The new generation can be further divided into three parts: Eden, Survivor0 (ABBREVIATED as S0), and Survivor1 (abbreviated as S1). These three sections divide the new generation by an 8:1:1 ratio. The memory allocation process of these three areas is as follows:

Most newly created objects will be stored in Eden. As shown in the figure:

When Eden is full for the first time, garbage collection takes place. Garbage objects in Eden will be collected and cleaned first, and the surviving objects will be copied to S0, where S1 is empty. As shown in the figure:

The next time Eden is full, the garbage collection is performed again. This time, all garbage objects in Eden and S0 will be removed and the living objects will be copied to S1, at which point S0 will be empty. As shown in the figure:

After doing this repeatedly, switching between S0 and S1 a few times (15 by default), if there are any surviving objects. If these objects have a long life cycle, move them to the old age. As shown in the figure:

The old s

If an object survives long enough in the Cenozoic era to not be cleaned up, it will be copied to the old age. The memory size of the older generation is generally larger than that of the new generation and can hold more objects. If the object is large (such as a long string or a large array) and there is not enough space left for the new generation, the large object will be allocated directly to the old generation.

We can use – XX: PretenureSizeThreshold to control the size of the object directly to the old s, is greater than the value of the object will be allocated directly on the old s. In the old age, because of the long life cycle of the object, there is no need for too much copy operation, so the recovery algorithm of mark compression is generally adopted.

Note: It can be the case for older generations that objects from older generations sometimes refer to new generation objects. If you want to perform a Cenozoic GC at this point, you may need to query for possible references to Cenozoic in the entire old era, which is obviously inefficient. Therefore, a 512 byte card table is maintained in the old age, where all information about the old age objects referencing the new age objects is recorded. Whenever GC occurs in the new generation, only the card table needs to be checked, greatly improving performance.

The GC Log analysis

To make it easier for upper-layer application developers to debug Java programs, the JVM provides GC logs. Various corresponding logs are printed during the GC execution of the garbage collection event.

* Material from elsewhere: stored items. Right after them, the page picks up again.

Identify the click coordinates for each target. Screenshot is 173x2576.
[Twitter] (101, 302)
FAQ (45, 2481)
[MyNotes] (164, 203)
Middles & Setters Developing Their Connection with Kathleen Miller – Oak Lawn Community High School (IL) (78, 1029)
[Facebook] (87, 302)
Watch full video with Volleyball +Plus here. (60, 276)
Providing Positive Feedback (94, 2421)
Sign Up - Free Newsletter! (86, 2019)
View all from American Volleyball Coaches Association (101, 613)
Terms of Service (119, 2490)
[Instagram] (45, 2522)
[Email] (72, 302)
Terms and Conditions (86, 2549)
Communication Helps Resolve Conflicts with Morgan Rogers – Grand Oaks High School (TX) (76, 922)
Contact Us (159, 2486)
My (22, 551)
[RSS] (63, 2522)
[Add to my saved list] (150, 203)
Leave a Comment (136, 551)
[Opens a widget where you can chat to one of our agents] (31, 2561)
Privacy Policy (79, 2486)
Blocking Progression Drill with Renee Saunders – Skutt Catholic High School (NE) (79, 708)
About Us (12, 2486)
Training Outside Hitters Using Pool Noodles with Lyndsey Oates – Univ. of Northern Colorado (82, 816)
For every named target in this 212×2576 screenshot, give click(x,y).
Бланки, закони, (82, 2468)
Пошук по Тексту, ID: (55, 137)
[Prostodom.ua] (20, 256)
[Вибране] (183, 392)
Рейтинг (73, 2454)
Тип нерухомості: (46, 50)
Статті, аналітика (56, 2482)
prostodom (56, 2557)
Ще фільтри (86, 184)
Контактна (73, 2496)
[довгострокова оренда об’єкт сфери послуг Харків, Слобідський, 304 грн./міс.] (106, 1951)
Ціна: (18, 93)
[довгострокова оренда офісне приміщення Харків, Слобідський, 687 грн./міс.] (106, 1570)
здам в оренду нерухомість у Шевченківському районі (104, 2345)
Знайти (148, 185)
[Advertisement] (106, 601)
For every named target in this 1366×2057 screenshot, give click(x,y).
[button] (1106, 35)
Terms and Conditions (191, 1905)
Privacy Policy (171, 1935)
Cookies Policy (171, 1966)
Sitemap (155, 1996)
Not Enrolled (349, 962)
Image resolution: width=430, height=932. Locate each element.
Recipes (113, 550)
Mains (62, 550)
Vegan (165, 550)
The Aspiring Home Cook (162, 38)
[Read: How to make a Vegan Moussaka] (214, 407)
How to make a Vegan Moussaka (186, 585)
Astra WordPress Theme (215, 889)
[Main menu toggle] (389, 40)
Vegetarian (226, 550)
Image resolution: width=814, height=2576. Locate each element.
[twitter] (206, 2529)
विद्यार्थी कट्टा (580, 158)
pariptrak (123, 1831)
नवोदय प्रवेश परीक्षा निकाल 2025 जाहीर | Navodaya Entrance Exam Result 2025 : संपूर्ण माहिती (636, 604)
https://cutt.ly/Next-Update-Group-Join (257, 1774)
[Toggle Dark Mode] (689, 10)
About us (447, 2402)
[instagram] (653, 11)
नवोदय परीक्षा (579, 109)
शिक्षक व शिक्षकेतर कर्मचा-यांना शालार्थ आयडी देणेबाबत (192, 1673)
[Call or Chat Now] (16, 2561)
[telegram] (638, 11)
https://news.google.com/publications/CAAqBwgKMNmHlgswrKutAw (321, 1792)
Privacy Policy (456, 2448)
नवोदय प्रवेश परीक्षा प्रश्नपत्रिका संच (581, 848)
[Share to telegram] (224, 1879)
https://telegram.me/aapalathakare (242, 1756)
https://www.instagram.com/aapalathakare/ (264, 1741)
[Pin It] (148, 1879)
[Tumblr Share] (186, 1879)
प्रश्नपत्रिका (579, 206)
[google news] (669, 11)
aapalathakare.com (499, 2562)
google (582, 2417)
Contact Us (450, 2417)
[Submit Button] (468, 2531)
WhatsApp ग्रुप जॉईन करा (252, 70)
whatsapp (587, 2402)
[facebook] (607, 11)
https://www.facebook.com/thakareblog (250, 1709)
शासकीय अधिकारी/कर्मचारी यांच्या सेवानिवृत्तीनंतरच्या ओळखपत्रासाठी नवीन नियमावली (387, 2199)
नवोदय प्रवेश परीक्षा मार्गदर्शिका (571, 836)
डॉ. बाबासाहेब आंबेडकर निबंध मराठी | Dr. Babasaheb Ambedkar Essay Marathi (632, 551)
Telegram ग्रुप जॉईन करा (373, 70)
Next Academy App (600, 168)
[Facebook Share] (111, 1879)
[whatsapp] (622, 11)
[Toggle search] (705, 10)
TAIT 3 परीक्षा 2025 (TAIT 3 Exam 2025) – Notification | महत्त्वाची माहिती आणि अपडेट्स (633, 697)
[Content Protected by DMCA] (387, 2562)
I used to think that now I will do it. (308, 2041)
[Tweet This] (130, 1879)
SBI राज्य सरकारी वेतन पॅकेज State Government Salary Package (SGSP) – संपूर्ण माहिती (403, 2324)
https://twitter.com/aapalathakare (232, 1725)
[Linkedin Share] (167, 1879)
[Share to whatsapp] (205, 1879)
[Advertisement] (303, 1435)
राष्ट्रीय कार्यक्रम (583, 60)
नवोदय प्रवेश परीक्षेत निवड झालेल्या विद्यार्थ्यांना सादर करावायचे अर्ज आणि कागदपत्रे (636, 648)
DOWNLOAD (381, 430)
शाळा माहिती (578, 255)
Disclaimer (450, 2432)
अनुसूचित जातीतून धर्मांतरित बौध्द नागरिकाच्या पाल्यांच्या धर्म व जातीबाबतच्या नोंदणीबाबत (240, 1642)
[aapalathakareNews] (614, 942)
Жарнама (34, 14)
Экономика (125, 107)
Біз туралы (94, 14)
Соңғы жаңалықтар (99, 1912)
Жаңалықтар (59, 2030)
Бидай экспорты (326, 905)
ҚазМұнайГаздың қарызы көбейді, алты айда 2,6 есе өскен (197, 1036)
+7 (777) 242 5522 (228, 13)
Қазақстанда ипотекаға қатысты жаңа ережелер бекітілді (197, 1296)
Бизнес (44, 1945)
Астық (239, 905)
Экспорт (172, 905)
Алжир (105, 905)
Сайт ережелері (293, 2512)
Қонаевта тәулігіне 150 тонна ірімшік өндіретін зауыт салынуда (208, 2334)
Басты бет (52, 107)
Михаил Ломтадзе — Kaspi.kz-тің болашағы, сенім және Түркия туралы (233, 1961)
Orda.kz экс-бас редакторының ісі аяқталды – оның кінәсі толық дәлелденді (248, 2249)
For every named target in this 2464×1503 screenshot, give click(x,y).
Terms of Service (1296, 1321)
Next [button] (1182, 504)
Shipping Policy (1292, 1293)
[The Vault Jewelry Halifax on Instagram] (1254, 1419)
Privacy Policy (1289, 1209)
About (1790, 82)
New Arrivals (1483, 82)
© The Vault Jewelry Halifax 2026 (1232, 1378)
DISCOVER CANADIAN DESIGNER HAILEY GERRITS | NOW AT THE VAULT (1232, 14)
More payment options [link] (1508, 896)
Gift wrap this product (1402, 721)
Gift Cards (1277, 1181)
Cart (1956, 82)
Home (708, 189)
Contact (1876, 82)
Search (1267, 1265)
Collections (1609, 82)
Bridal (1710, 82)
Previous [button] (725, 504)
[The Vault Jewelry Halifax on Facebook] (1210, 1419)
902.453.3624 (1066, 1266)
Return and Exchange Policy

There are differences between the logs printed by the new generation and the old generation.

  • Cenozoic GC: This area is called a Minor GC. Because Java objects are mostly ephemeral, Minor GC is frequent and generally fast.
  • Old GC: GC that occurs in this region is also called Major GC or Full GC. When a Major GC occurs, it is often accompanied by at least one Minor GC.

Note: There are some differences between the Major and Full GC in some virtual machine implementations. The Major GC simply represents the collection of the old generation, while the Full GC represents the collection of the entire heap, which is the new generation plus the old generation.

Conclusion:

The virtual machine garbage collection mechanism is often one of the major factors affecting system performance and concurrency. Especially for Android developers, garbage collection can sometimes affect UI threads to a large extent and cause the interface to stall. Therefore, understanding the garbage collection mechanism and learning to analyze GC logs is an essential skill.